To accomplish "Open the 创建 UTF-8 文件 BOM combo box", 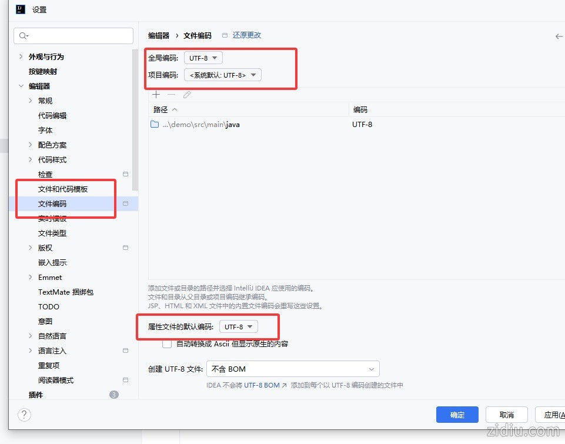I will 293,369.
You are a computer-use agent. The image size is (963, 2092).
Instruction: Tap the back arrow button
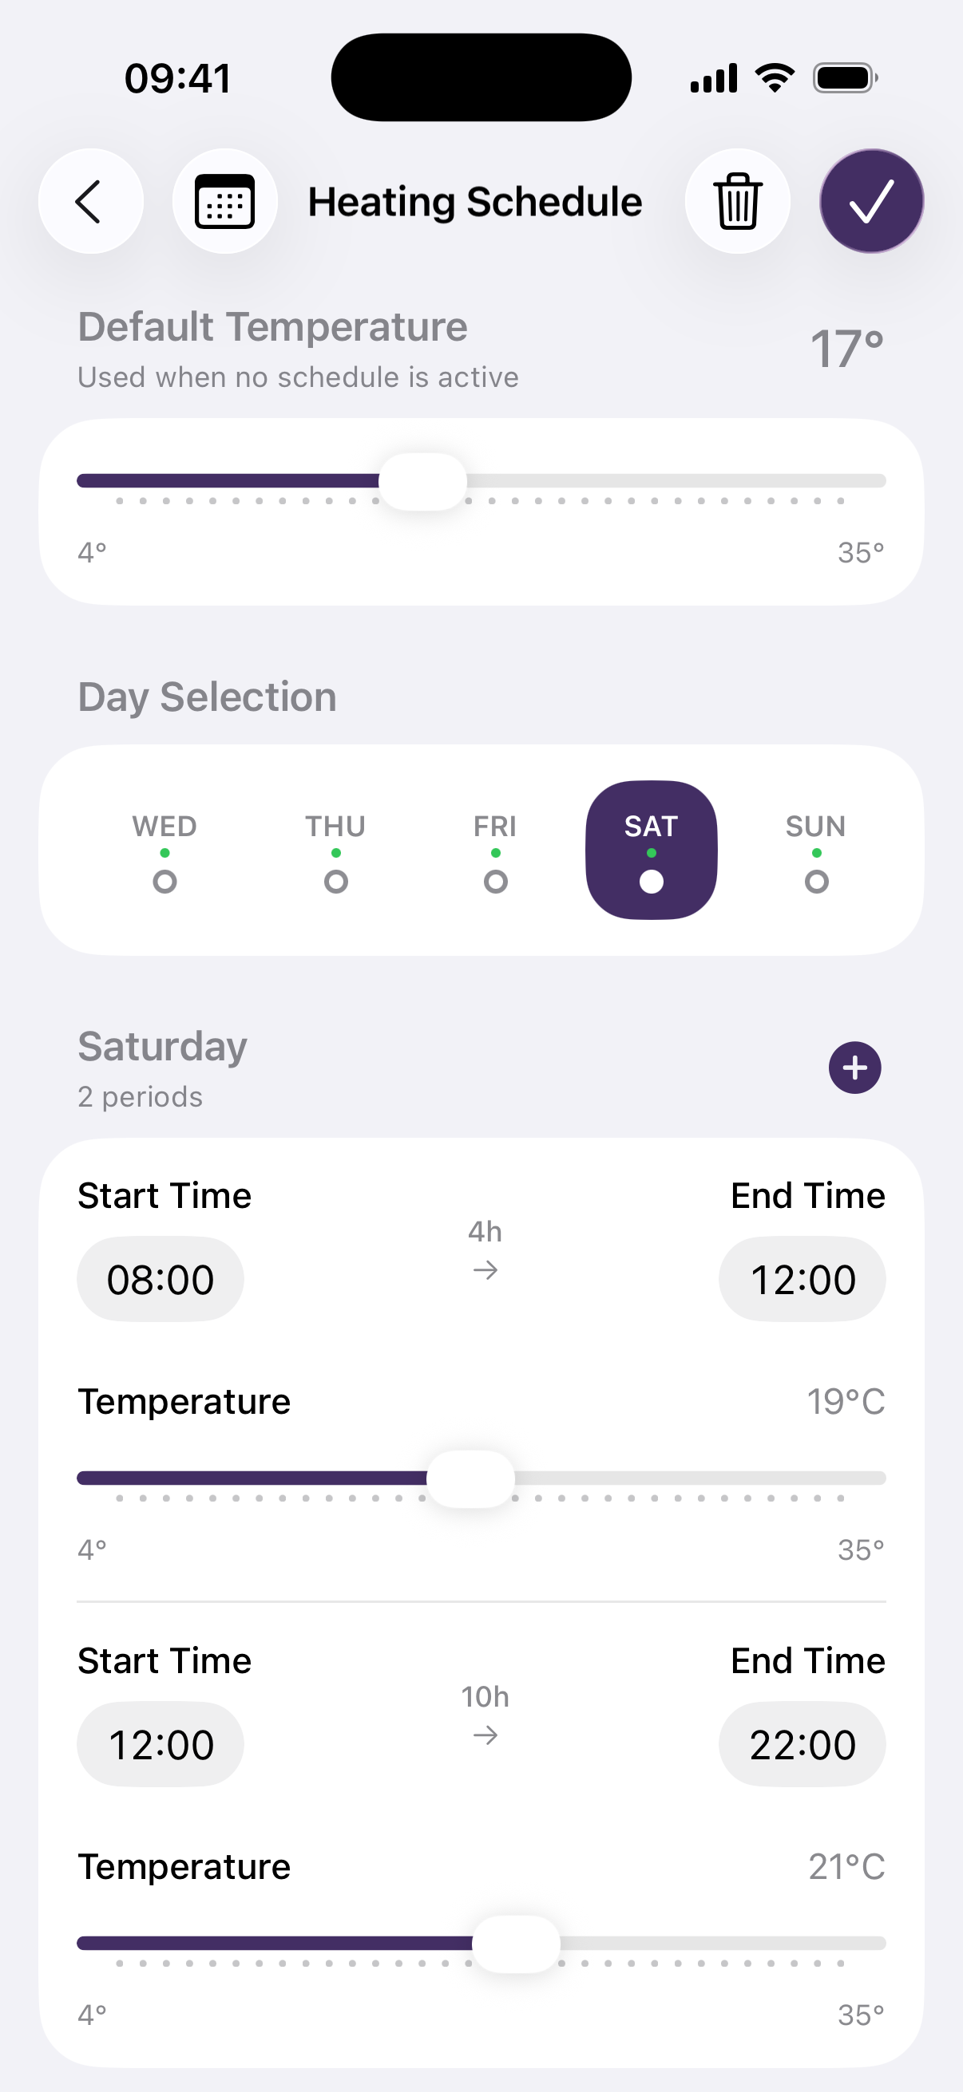(x=90, y=201)
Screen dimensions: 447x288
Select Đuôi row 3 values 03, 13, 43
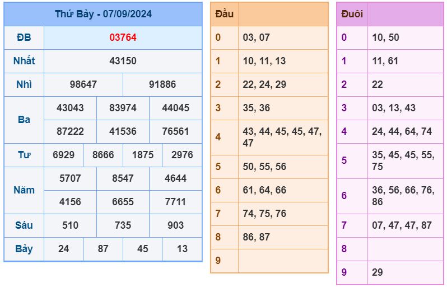(394, 108)
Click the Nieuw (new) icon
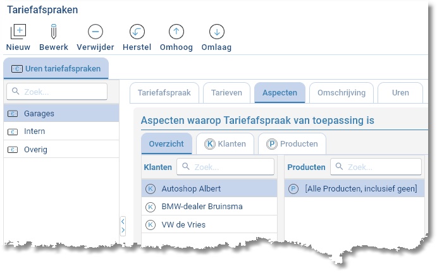Screen dimensions: 437x273 click(x=18, y=32)

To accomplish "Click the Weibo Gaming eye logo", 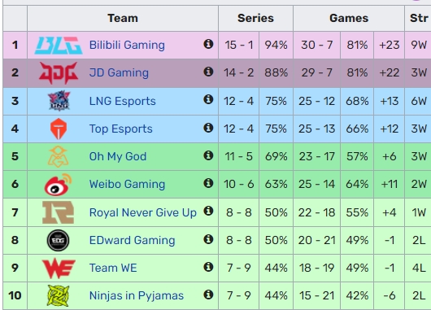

..............................

About this task
Copy exactly the lines that run from the line containing "Instruction: Tap the back arrow button" to the end of the data, keeping both end lines and dropping every picture.

Answer below
Instruction: Tap the back arrow button
(x=90, y=201)
Screen dimensions: 447x288
Select Đuôi row 3 values 03, 13, 43
(394, 108)
Click the Nieuw (new) icon
Screen dimensions: 437x273 click(x=18, y=32)

To accomplish "Click the Weibo Gaming eye logo", 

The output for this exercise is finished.